Recent secret math benchmark stumps AI models and PhDs alike

Epoch AI allowed Fields Medal winners Terence Tao and Timothy Gowers to review portions of the benchmark. “These are extremely difficult,” Tao said in feedback provided to Epoch. “I feel that within the near term principally the one method to solve them, in need of having an actual domain expert in the world, is by a mix of a semi-expert like a graduate student in a related field, possibly paired with some combination of a contemporary AI and a lot of other algebra packages.”

A chart showing AI models’ limited success on the FrontierMath problems, taken from Epoch AI’s research paper.

Credit:

Epoch AI

To assist within the verification of correct answers during testing, the FrontierMath problems should have answers that might be mechanically checked through computation, either as exact integers or mathematical objects. The designers made problems “guessproof” by requiring large numerical answers or complex mathematical solutions, with lower than a 1 percent likelihood of correct random guesses.

Mathematician Evan Chen, writing on his blog, explained how he thinks that FrontierMath differs from traditional math competitions just like the International Mathematical Olympiad (IMO). Problems in that competition typically require creative insight while avoiding complex implementation and specialized knowledge, he says. But for FrontierMath, “they keep the primary requirement, but outright invert the second and third requirement,” Chen wrote.

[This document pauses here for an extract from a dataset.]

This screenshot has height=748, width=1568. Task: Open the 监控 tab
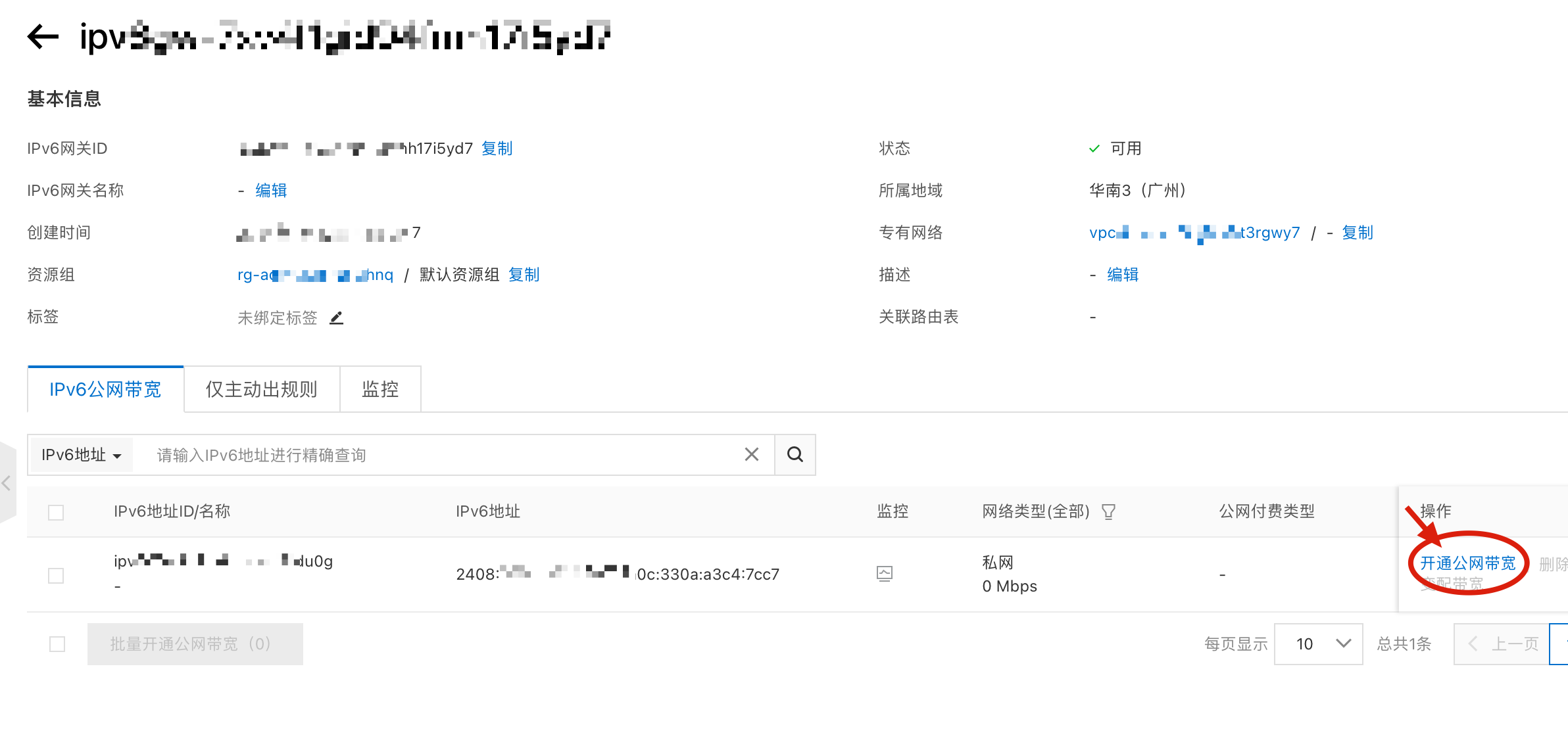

While IMO problems avoid specialized knowledge and complicated calculations, FrontierMath embraces them. “Because an AI system has vastly greater computational power, it’s actually possible to design problems with easily verifiable solutions using the identical concept that IOI or Project Euler does—principally, ‘write a proof’ is replaced by ‘implement an algorithm in code,'” Chen explained.

The organization plans regular evaluations of AI models against the benchmark while expanding its problem set. They are saying they are going to release additional sample problems in the approaching months to assist the research community test their systems.